*AIM OF THE TASK:*
Read the data below. Every line holding the string "agent" must be copied.

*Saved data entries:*
----------------

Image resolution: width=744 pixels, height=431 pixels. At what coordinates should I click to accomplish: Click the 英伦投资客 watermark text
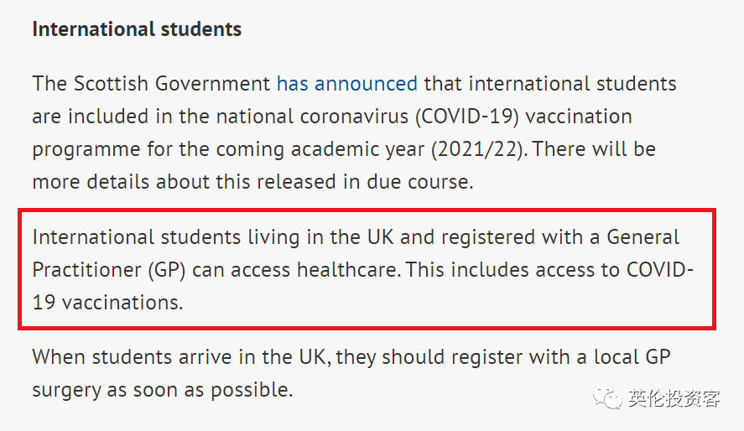674,397
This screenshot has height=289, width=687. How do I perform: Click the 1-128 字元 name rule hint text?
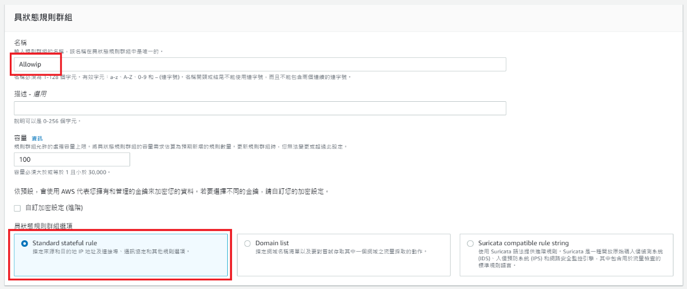pyautogui.click(x=182, y=77)
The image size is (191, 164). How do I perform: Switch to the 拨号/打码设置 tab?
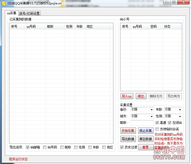(x=30, y=13)
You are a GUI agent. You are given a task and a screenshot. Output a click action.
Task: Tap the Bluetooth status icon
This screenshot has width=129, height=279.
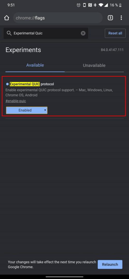(95, 5)
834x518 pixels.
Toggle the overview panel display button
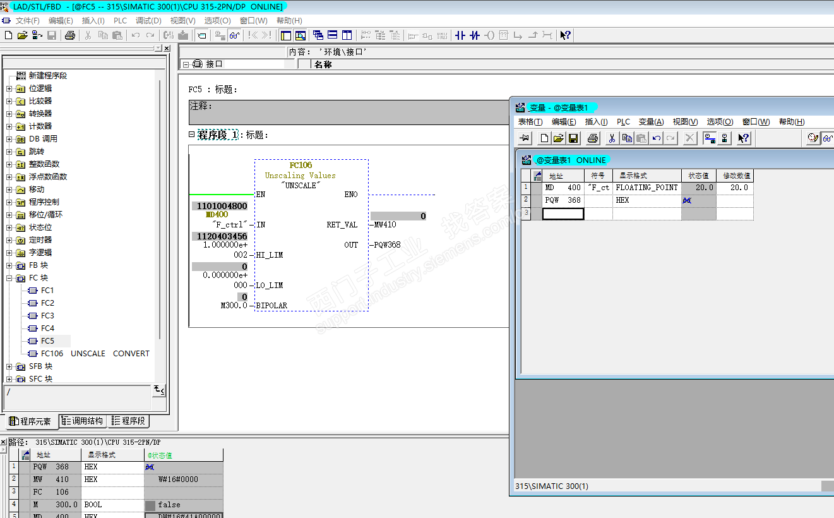pyautogui.click(x=285, y=35)
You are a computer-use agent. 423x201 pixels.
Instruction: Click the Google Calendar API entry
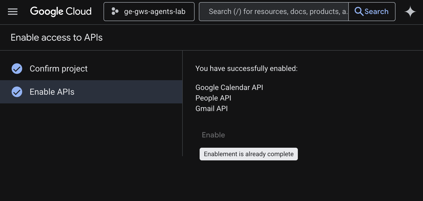click(x=229, y=88)
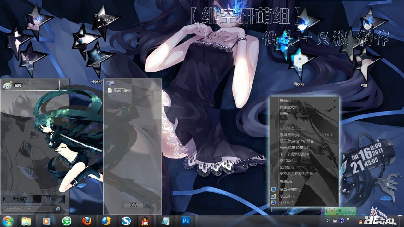Open Photoshop from the taskbar
This screenshot has width=404, height=227.
(x=185, y=221)
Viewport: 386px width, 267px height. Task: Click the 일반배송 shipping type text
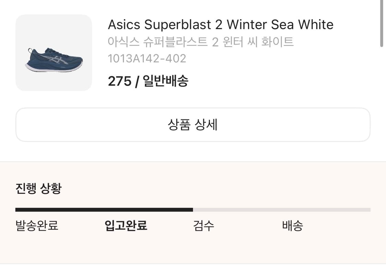pyautogui.click(x=165, y=82)
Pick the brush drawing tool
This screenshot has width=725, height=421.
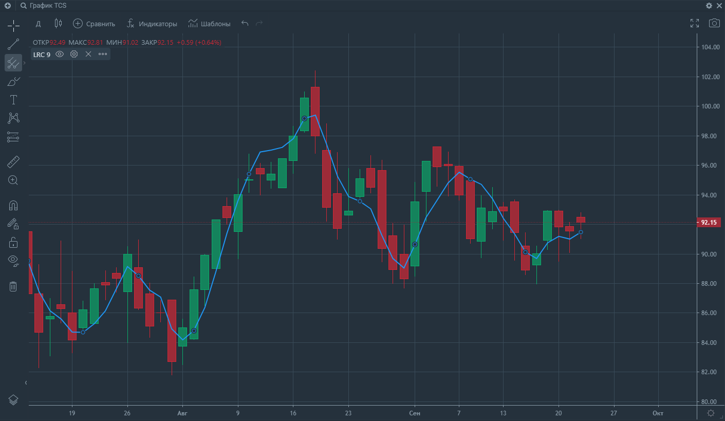click(13, 81)

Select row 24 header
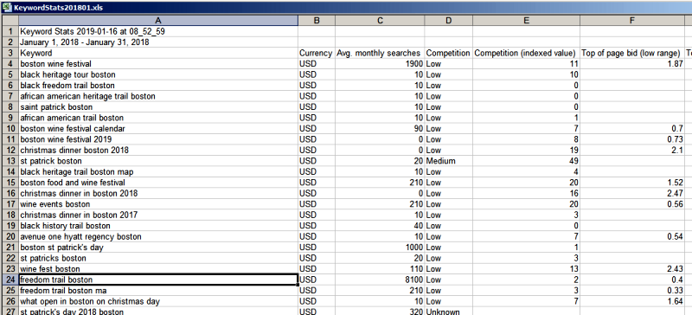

----------------

*ANSWER TO THE EXERCISE:*
You are a GUI agent. You are given a task and a screenshot. Output a click action.
You are a computer-use agent. 423x201 pixels.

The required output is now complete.